La quarantaine, les cheveux bruns bouclés aux reflets bordeaux, le teint pâle à en effrayer plus d’un, et une paire de lunettes – dont la couleur des verres divergeait – vissée sur son nez, Jean-François paraissait se trouver dans un monde différent et ne bougeait pas. Un jabot en dentelle rose surmontait sa veste brune, et son pantalon sombre descendait jusqu’à ses chevilles. Relevant la tête, d’abord agacé, il esquissa ensuite un infime mouvement de surprise en me voyant, alors que je lui adressais un innocent petit signe de la main.

–       Gwen ? Mais qu’est-ce que… ? Je vois, déclara-t-il après un moment de réflexion. Je t’en prie, assieds-toi.

–       Bonsoir, Jean-François, le saluai-je, en m’installant sur l’une des deux chaises qu’il m’avait indiquées. Contente de te retrouver, moi aussi, ajoutai-je dans un grand sourire.

Il rassembla rapidement les papiers dispersés sur son secrétaire en grommelant, et en tira d’un coup si sec le tiroir que je crus qu’il allait lui rester dans les mains. Il y rangea avec soin ses affaires, avant de le refermer tout aussi sèchement, et de froncer les sourcils, me détaillant de haut en bas. Cela me gêna beaucoup, mais je n’osai pas lui exprimer mon mal-être ; nous ne pouvions pas nous crêper le chignon dès le premier jour. Mon séjour durerait jusqu’au quatorze, une entente cordiale s’avérait donc primordiale. D’un autre côté, je m’étais certes introduite dans l’enceinte de l’établissement sans permission, mais… aux grands maux les grands remèdes, comme on dit.

–       Tu as eu de la chance que les portes soient encore ouvertes. J’allais justement fermer le couvent, déclara-t-il d’un air pincé.

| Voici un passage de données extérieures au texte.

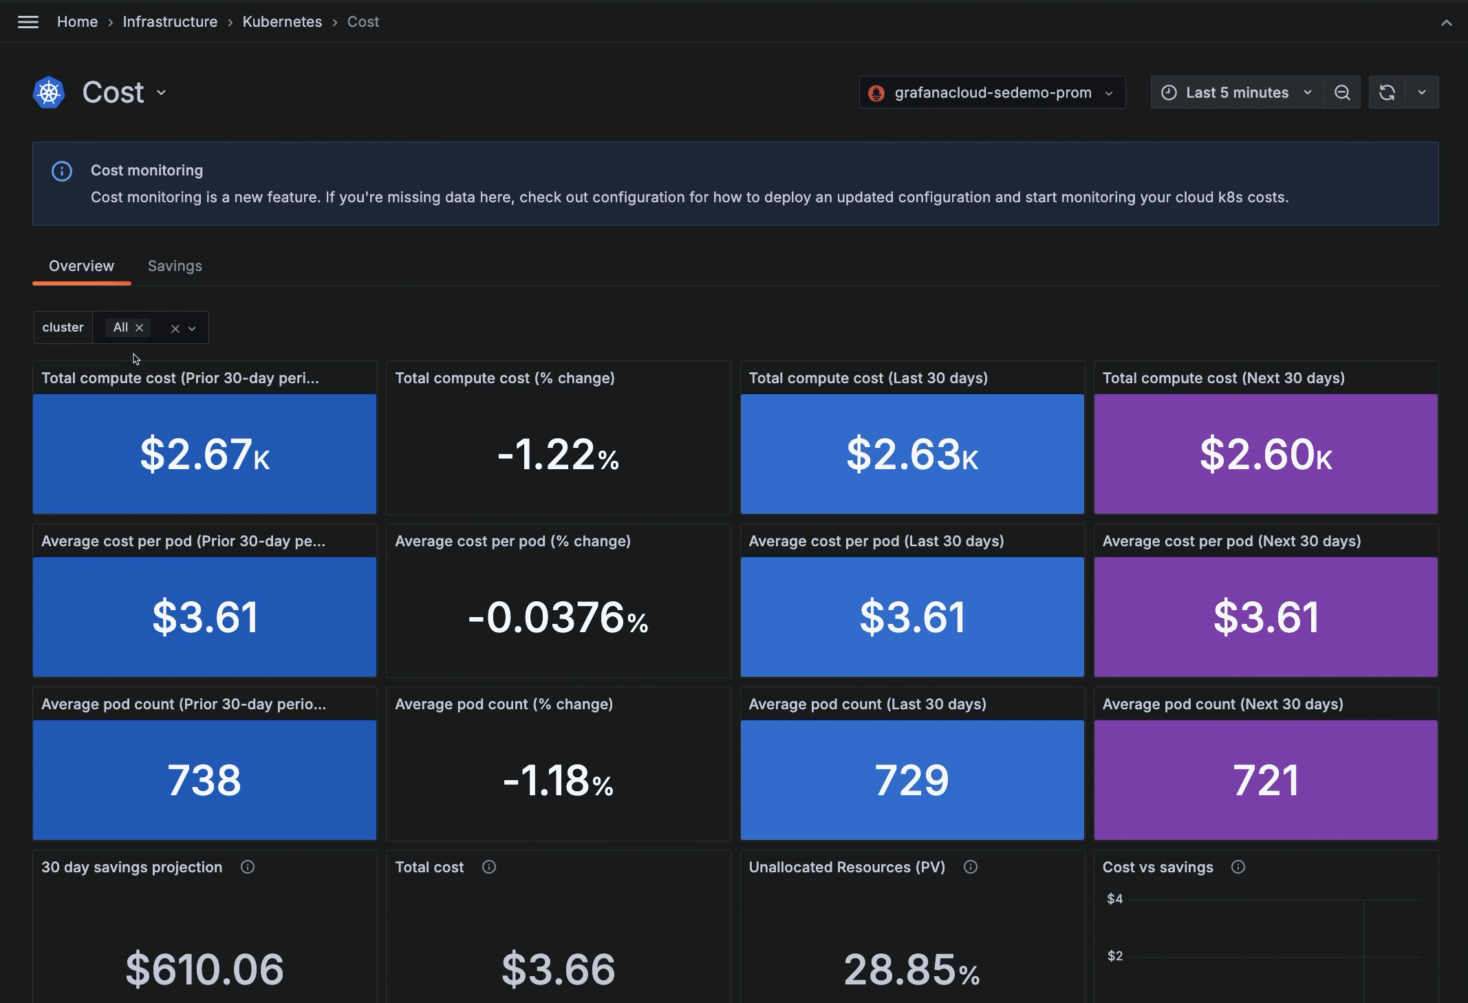This screenshot has height=1003, width=1468.
Task: Zoom out the dashboard time range
Action: coord(1342,92)
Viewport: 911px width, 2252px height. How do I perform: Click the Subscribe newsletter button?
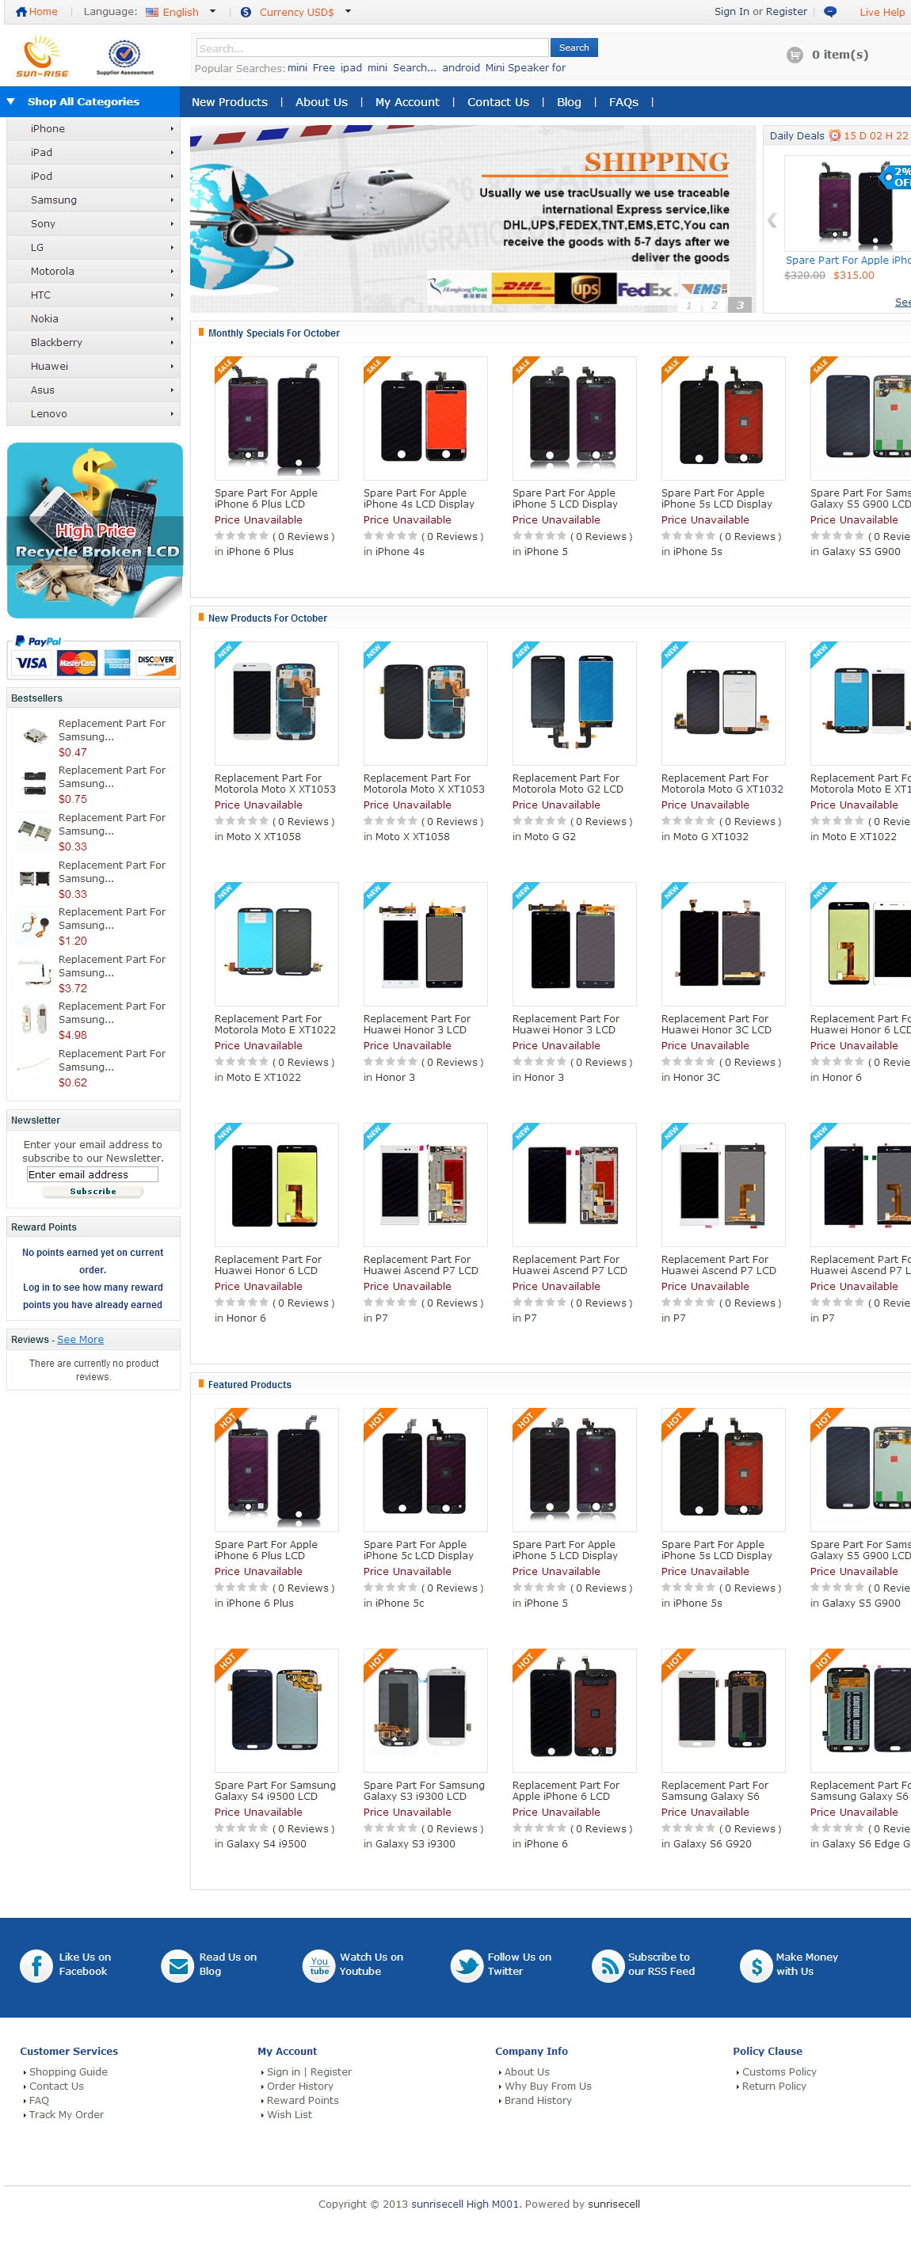pos(93,1192)
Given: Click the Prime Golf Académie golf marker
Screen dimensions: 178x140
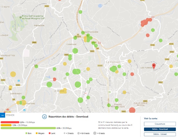Looking at the screenshot, I should [x=21, y=17].
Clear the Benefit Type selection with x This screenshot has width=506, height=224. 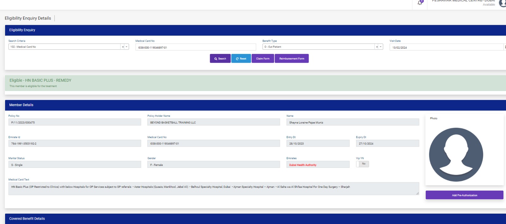pyautogui.click(x=377, y=47)
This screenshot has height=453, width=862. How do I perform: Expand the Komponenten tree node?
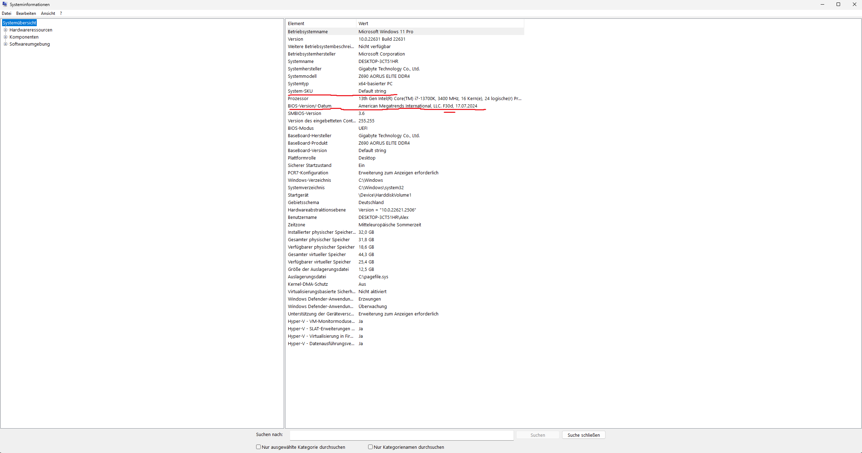pyautogui.click(x=5, y=37)
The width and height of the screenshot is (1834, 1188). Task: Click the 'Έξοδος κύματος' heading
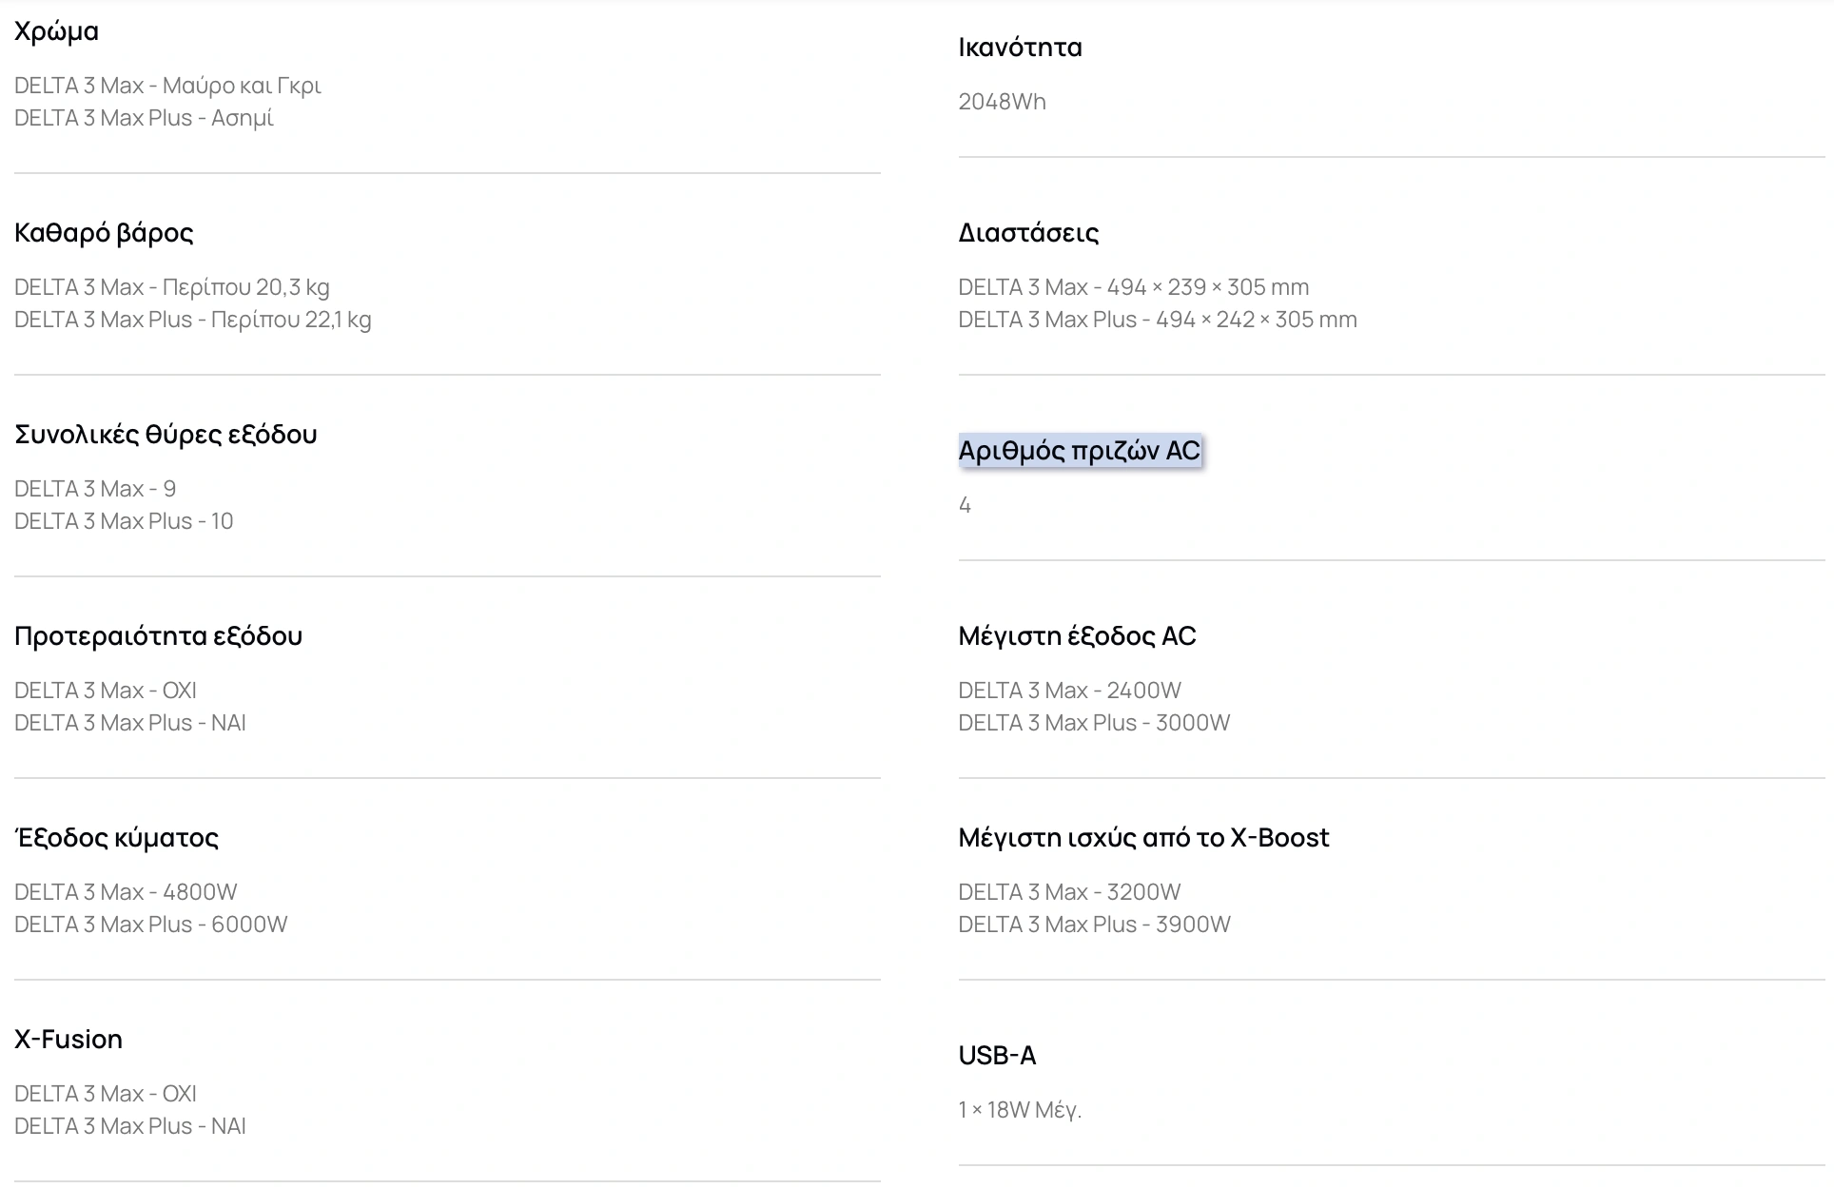tap(116, 838)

–       Vraiment ? demandai-je, amusée. Pourtant, il me semble qu’il manque encore quelqu’un, non ? Une certaine violoniste blonde, partie jouer sur les Champs-Élysées… Oh, mais pardon, c’est vrai, j’avais oublié. Elle ne reviendra pas, puisque Léonard est allé la kidnapper avec son armée de Chevaliers. Ah, c’est tout moi ça, quelle tête de linotte…

Je fis mine de me frapper le front d’un air désemparé, et Jean-François me lança aussitôt un regard assassin. Il n’appréciait manifestement pas mon humour. Sacré Jean-jean ! D’une année sur l’autre, il ne changeait pas et gardait encore et toujours ce caractère autoritaire et qui en intimidait plus d’un. On peinait à s’entendre, tous les deux, mais on essayait de faire des efforts au maximum pour travailler ensemble sans se disputer, même s’il ne manquait pas une seule occasion de me rappeler que c’était lui le patron.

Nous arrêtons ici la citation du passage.